Freed had actually been interested in Kelly since he'd seen him in William Saroyan's Pulitzer Prize-winning play The Time of Your Life in 1939. At the time, however, Kelly wanted to establish himself with stage work. A year later, Kelly was the acclaimed star of the musical Pal Joey and had just choreographed Best Foot Forward, and MGM came calling again. This time Louis B. Mayer offered him a contract after seeing Pal Joey and telling him he didn't need to do a screen test. Then through a communications snafu, Kelly was told he would have to test, so he declined to sign the contract. Instead, he signed with independent producer David O. Selznick. With his limited production slate, however, Selznick had no projects in line for Kelly, who spent his first year in Hollywood doing nothing. When Freed pushed MGM to cast Kelly in For Me and My Gal, over the objections of studio brass who didn't want to take a chance on an unproven film star, Selznick simply handed over his contract to the studio.
Garland had also pushed for Kelly in the lead, and when he started on the film, she went to bat for him whenever he had a disagreement with director Busby Berkeley, whom she loathed. She also helped him adjust to acting for the camera. For her part, the role offered her a welcome chance to grow up. Her only prior shot at an adult role had been a few scenes as a woman who dies in childbirth in Little Nellie Kelly (1940). For the rest of the film, she had played the woman's teenaged daughter.
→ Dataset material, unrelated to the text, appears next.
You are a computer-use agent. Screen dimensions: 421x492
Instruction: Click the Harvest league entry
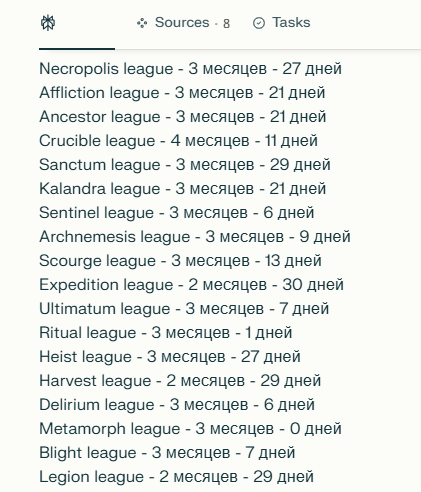pyautogui.click(x=180, y=381)
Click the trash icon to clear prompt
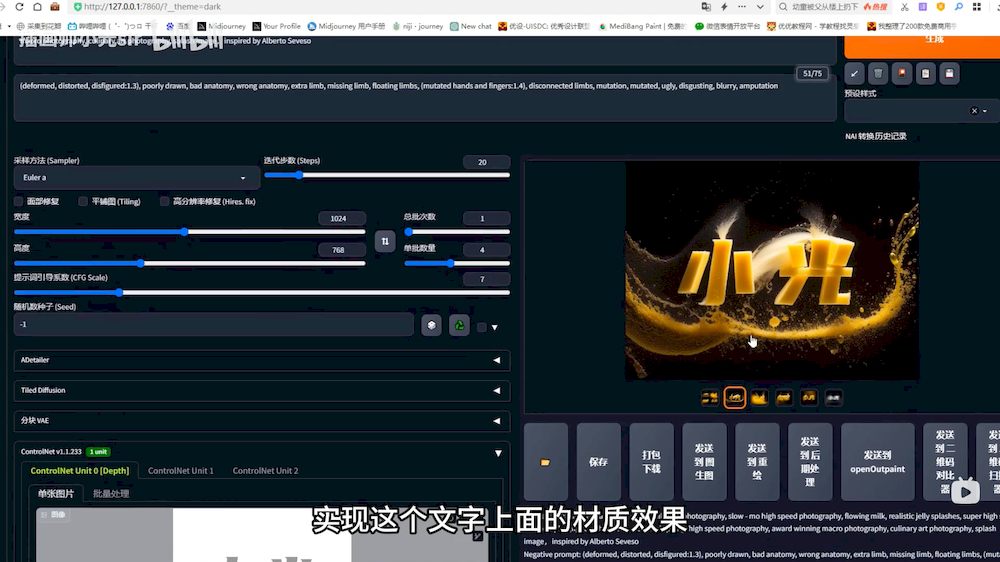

Now she would spend an entire film as an adult, something she was already doing off-screen, where she had recently married composer David Rose. Garland also loved the film's patriotic elements. She had been touring military bases and raising funds for the Allies even before the Pearl Harbor attack that pulled the U.S. into World War II. Now she got to entertain the troops on screen in a series of classic pop numbers including "When You Wore a Tulip" and "Pack Up Your Trouble."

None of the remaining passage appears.